*** Entries provided ***

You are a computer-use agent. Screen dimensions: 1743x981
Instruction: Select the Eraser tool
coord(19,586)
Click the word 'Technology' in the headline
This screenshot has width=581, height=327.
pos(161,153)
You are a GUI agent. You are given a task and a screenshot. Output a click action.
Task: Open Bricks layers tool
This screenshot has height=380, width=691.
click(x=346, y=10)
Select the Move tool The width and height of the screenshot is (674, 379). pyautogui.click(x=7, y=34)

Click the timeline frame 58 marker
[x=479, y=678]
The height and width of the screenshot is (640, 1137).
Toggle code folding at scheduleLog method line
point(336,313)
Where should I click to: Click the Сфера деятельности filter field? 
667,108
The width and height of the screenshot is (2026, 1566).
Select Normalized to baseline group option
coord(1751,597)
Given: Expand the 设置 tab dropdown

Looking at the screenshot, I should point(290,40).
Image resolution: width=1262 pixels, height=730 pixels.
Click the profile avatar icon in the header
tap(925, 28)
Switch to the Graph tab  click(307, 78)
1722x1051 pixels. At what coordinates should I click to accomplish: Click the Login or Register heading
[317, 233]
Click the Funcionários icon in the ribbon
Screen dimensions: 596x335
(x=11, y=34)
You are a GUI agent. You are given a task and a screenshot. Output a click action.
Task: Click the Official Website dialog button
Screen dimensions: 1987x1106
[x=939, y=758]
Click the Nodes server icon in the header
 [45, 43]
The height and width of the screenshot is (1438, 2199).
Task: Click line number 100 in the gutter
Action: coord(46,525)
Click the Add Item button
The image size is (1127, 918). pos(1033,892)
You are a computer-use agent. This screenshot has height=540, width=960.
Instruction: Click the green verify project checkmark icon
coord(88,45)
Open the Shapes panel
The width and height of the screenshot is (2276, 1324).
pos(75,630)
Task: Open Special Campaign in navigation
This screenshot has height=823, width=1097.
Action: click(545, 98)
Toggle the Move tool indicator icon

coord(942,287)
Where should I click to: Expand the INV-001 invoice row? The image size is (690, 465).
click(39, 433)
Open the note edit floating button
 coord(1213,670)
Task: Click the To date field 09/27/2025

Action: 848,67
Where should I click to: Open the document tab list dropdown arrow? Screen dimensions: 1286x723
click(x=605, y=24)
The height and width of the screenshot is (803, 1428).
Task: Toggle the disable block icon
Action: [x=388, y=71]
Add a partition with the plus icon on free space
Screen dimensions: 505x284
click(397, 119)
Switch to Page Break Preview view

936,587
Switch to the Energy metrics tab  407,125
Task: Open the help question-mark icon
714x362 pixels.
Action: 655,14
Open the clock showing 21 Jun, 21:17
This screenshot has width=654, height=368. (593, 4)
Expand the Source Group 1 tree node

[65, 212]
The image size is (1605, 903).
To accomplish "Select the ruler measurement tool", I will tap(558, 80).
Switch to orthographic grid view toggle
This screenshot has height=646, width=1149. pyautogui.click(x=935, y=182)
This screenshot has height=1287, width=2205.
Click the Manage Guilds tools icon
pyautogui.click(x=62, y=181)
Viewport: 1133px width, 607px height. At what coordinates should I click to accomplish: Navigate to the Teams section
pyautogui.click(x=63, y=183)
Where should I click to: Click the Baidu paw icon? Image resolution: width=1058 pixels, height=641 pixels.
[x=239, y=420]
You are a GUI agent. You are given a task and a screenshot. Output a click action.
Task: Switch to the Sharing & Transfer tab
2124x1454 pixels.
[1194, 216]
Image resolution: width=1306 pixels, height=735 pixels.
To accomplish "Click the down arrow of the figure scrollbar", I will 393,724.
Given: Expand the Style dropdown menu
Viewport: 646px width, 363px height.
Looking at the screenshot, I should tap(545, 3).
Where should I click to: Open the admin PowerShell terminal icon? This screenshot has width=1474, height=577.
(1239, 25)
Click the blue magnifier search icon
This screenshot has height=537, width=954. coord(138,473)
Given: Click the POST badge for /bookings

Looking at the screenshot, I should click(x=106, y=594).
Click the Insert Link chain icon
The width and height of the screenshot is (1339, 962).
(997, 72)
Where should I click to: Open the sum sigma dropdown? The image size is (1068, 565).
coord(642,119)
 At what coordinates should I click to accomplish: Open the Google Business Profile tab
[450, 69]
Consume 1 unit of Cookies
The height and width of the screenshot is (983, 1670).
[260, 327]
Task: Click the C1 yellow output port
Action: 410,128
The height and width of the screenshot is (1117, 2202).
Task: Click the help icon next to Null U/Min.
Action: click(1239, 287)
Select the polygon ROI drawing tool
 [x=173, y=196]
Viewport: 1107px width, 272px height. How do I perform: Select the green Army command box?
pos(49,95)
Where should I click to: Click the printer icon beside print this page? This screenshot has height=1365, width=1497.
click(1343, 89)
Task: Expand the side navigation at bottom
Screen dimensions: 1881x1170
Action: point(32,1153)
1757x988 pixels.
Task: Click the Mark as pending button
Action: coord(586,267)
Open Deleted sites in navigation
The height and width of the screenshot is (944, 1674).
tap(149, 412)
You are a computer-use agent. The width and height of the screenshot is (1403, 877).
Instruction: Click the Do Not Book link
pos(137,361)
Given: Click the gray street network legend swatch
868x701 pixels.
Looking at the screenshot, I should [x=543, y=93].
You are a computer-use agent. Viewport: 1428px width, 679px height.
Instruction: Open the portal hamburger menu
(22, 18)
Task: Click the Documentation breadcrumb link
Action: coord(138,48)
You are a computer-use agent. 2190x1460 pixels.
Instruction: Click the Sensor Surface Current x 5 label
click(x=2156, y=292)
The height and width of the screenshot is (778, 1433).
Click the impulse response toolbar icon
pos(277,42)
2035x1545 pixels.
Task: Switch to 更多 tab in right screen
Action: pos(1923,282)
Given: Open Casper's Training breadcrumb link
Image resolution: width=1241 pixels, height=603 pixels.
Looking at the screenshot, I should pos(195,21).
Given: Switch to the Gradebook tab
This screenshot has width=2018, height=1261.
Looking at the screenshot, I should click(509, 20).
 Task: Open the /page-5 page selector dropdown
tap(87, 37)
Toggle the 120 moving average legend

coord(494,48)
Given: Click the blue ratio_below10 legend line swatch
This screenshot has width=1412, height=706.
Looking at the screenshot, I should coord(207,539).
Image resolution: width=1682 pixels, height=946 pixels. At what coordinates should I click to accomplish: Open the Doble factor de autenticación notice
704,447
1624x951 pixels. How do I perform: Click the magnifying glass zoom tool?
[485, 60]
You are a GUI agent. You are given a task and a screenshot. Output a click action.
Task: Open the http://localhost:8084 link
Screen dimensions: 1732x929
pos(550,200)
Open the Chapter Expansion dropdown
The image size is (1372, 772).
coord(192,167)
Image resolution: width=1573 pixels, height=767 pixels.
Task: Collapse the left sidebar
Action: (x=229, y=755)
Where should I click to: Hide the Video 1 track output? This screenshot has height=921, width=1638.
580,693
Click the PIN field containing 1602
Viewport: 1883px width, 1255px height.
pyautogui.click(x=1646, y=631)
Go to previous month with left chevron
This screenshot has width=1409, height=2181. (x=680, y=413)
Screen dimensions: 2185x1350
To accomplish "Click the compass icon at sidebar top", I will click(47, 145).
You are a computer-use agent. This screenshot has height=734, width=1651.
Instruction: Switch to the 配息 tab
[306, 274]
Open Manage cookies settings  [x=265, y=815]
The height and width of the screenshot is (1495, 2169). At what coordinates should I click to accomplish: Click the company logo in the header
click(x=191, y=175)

*** End of Entries provided ***

Your task
All of the data above should be output exactly.

Task response
You are a computer-use agent. Screen dimensions: 1743x981
Instruction: Select the Eraser tool
coord(19,586)
Click the word 'Technology' in the headline
This screenshot has width=581, height=327.
pos(161,153)
You are a GUI agent. You are given a task and a screenshot. Output a click action.
Task: Open Bricks layers tool
This screenshot has height=380, width=691.
click(x=346, y=10)
Select the Move tool The width and height of the screenshot is (674, 379). pyautogui.click(x=7, y=34)

Click the timeline frame 58 marker
[x=479, y=678]
The height and width of the screenshot is (640, 1137).
Toggle code folding at scheduleLog method line
point(336,313)
Where should I click to: Click the Сфера деятельности filter field? 
667,108
The width and height of the screenshot is (2026, 1566).
Select Normalized to baseline group option
coord(1751,597)
Given: Expand the 设置 tab dropdown

Looking at the screenshot, I should point(290,40).
Image resolution: width=1262 pixels, height=730 pixels.
Click the profile avatar icon in the header
tap(925, 28)
Switch to the Graph tab  click(307, 78)
1722x1051 pixels. At what coordinates should I click to accomplish: Click the Login or Register heading
[317, 233]
Click the Funcionários icon in the ribbon
Screen dimensions: 596x335
(x=11, y=34)
You are a GUI agent. You are given a task and a screenshot. Output a click action.
Task: Click the Official Website dialog button
Screen dimensions: 1987x1106
[x=939, y=758]
Click the Nodes server icon in the header
 [45, 43]
The height and width of the screenshot is (1438, 2199).
Task: Click line number 100 in the gutter
Action: coord(46,525)
Click the Add Item button
The image size is (1127, 918). pos(1033,892)
You are a computer-use agent. This screenshot has height=540, width=960.
Instruction: Click the green verify project checkmark icon
coord(88,45)
Open the Shapes panel
The width and height of the screenshot is (2276, 1324).
pos(75,630)
Task: Open Special Campaign in navigation
This screenshot has height=823, width=1097.
Action: click(545, 98)
Toggle the Move tool indicator icon

coord(942,287)
Where should I click to: Expand the INV-001 invoice row? The image size is (690, 465).
click(39, 433)
Open the note edit floating button
 coord(1213,670)
Task: Click the To date field 09/27/2025

Action: 848,67
Where should I click to: Open the document tab list dropdown arrow? Screen dimensions: 1286x723
click(x=605, y=24)
The height and width of the screenshot is (803, 1428).
Task: Toggle the disable block icon
Action: [x=388, y=71]
Add a partition with the plus icon on free space
Screen dimensions: 505x284
click(397, 119)
Switch to Page Break Preview view

936,587
Switch to the Energy metrics tab  407,125
Task: Open the help question-mark icon
714x362 pixels.
Action: 655,14
Open the clock showing 21 Jun, 21:17
This screenshot has width=654, height=368. (593, 4)
Expand the Source Group 1 tree node

[65, 212]
The image size is (1605, 903).
To accomplish "Select the ruler measurement tool", I will tap(558, 80).
Switch to orthographic grid view toggle
This screenshot has height=646, width=1149. pyautogui.click(x=935, y=182)
This screenshot has height=1287, width=2205.
Click the Manage Guilds tools icon
pyautogui.click(x=62, y=181)
Viewport: 1133px width, 607px height. At what coordinates should I click to accomplish: Navigate to the Teams section
pyautogui.click(x=63, y=183)
Where should I click to: Click the Baidu paw icon? Image resolution: width=1058 pixels, height=641 pixels.
[x=239, y=420]
You are a GUI agent. You are given a task and a screenshot. Output a click action.
Task: Switch to the Sharing & Transfer tab
2124x1454 pixels.
[1194, 216]
Image resolution: width=1306 pixels, height=735 pixels.
To accomplish "Click the down arrow of the figure scrollbar", I will 393,724.
Given: Expand the Style dropdown menu
Viewport: 646px width, 363px height.
Looking at the screenshot, I should tap(545, 3).
Where should I click to: Open the admin PowerShell terminal icon? This screenshot has width=1474, height=577.
(1239, 25)
Click the blue magnifier search icon
This screenshot has height=537, width=954. coord(138,473)
Given: Click the POST badge for /bookings

Looking at the screenshot, I should click(x=106, y=594).
Click the Insert Link chain icon
The width and height of the screenshot is (1339, 962).
(997, 72)
Where should I click to: Open the sum sigma dropdown? The image size is (1068, 565).
coord(642,119)
 At what coordinates should I click to accomplish: Open the Google Business Profile tab
[450, 69]
Consume 1 unit of Cookies
The height and width of the screenshot is (983, 1670).
[260, 327]
Task: Click the C1 yellow output port
Action: 410,128
The height and width of the screenshot is (1117, 2202).
Task: Click the help icon next to Null U/Min.
Action: click(1239, 287)
Select the polygon ROI drawing tool
 [x=173, y=196]
Viewport: 1107px width, 272px height. How do I perform: Select the green Army command box?
pos(49,95)
Where should I click to: Click the printer icon beside print this page? This screenshot has height=1365, width=1497.
click(1343, 89)
Task: Expand the side navigation at bottom
Screen dimensions: 1881x1170
Action: point(32,1153)
1757x988 pixels.
Task: Click the Mark as pending button
Action: coord(586,267)
Open Deleted sites in navigation
The height and width of the screenshot is (944, 1674).
tap(149, 412)
You are a computer-use agent. The width and height of the screenshot is (1403, 877).
Instruction: Click the Do Not Book link
pos(137,361)
Given: Click the gray street network legend swatch
868x701 pixels.
Looking at the screenshot, I should [x=543, y=93].
You are a computer-use agent. Viewport: 1428px width, 679px height.
Instruction: Open the portal hamburger menu
(22, 18)
Task: Click the Documentation breadcrumb link
Action: coord(138,48)
You are a computer-use agent. 2190x1460 pixels.
Instruction: Click the Sensor Surface Current x 5 label
click(x=2156, y=292)
The height and width of the screenshot is (778, 1433).
Click the impulse response toolbar icon
pos(277,42)
2035x1545 pixels.
Task: Switch to 更多 tab in right screen
Action: pos(1923,282)
Given: Open Casper's Training breadcrumb link
Image resolution: width=1241 pixels, height=603 pixels.
Looking at the screenshot, I should pos(195,21).
Given: Switch to the Gradebook tab
This screenshot has width=2018, height=1261.
Looking at the screenshot, I should click(509, 20).
 Task: Open the /page-5 page selector dropdown
tap(87, 37)
Toggle the 120 moving average legend

coord(494,48)
Given: Click the blue ratio_below10 legend line swatch
This screenshot has width=1412, height=706.
Looking at the screenshot, I should coord(207,539).
Image resolution: width=1682 pixels, height=946 pixels. At what coordinates should I click to accomplish: Open the Doble factor de autenticación notice
704,447
1624x951 pixels. How do I perform: Click the magnifying glass zoom tool?
[485, 60]
You are a GUI agent. You are given a task and a screenshot. Output a click action.
Task: Open the http://localhost:8084 link
Screen dimensions: 1732x929
pos(550,200)
Open the Chapter Expansion dropdown
The image size is (1372, 772).
coord(192,167)
Image resolution: width=1573 pixels, height=767 pixels.
Task: Collapse the left sidebar
Action: (x=229, y=755)
Where should I click to: Hide the Video 1 track output? This screenshot has height=921, width=1638.
580,693
Click the PIN field containing 1602
Viewport: 1883px width, 1255px height.
pyautogui.click(x=1646, y=631)
Go to previous month with left chevron
This screenshot has width=1409, height=2181. (x=680, y=413)
Screen dimensions: 2185x1350
To accomplish "Click the compass icon at sidebar top", I will click(47, 145).
You are a computer-use agent. This screenshot has height=734, width=1651.
Instruction: Switch to the 配息 tab
[306, 274]
Open Manage cookies settings  [x=265, y=815]
The height and width of the screenshot is (1495, 2169). At what coordinates should I click to accomplish: Click the company logo in the header
click(x=191, y=175)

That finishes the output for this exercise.